The Justice Department appealed Nichols’ ruling and prevailed, with a three-judge appeals court panel agreeing that the obstruction charge could be applied to those who interfered with Congress’ ability to count electoral votes on Jan. 6 and could not be limited simply to defendants who tampered with physical evidence.

But the appeals court panel also splintered over a deeper question about the obstruction law, which requires prosecutors to prove that defendants acted “corruptly.” Appeals court judges struggled with how to define the term in a way that would not also sweep in wide swaths of plainly legal activity — like First Amendment-protected protests, lobbying and advocacy.
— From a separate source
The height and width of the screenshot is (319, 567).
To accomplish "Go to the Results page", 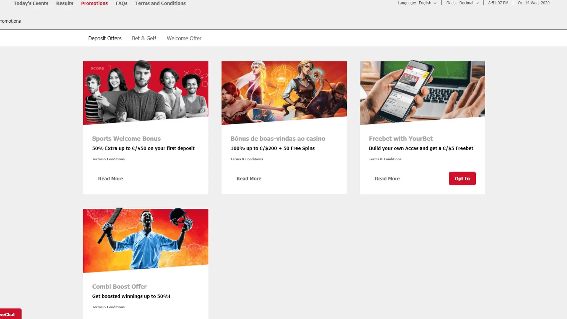I will [65, 3].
Trump’s actions have lurked in the background of many of the legal debates, with some lawyers noting that Trump’s efforts to get some conservative senators to stall the proceedings on Jan. 6 can be seen as typical legislative foot-dragging but could also be deemed part of a corrupt attempt by Trump to scuttle the electoral vote tally altogether.

That theory is embraced by the criminal case special counsel Jack Smith filed against Trump in August, charging him with taking various steps to interfere with the electoral vote certification based on fraud claims he knew to be false.


In Fischer’s petition to the high court, his attorneys conceded that the obstruction statute applies to some proceedings conducted by Congress, but asked the justices to decide whether that would “include acts unrelated to investigations and evidence.”

In addition to reviewing Fischer’s question about physical destruction of documents, the Supreme Court may now also consider how to define “corrupt” efforts to impede “official proceedings,” like sessions of Congress or grand jury investigations.

A handful of Jan. 6 defendants have been acquitted of obstruction charges after judges determined prosecutors failed to prove that they were acting “corruptly.” That’s because some of the defendants didn’t appear to know there was a session of Congress occurring that day at all or believed that the session had already ended when they went inside the Capitol.

The Supreme Court will likely hear oral arguments on the issue in the spring, with a decision to follow by the end of June.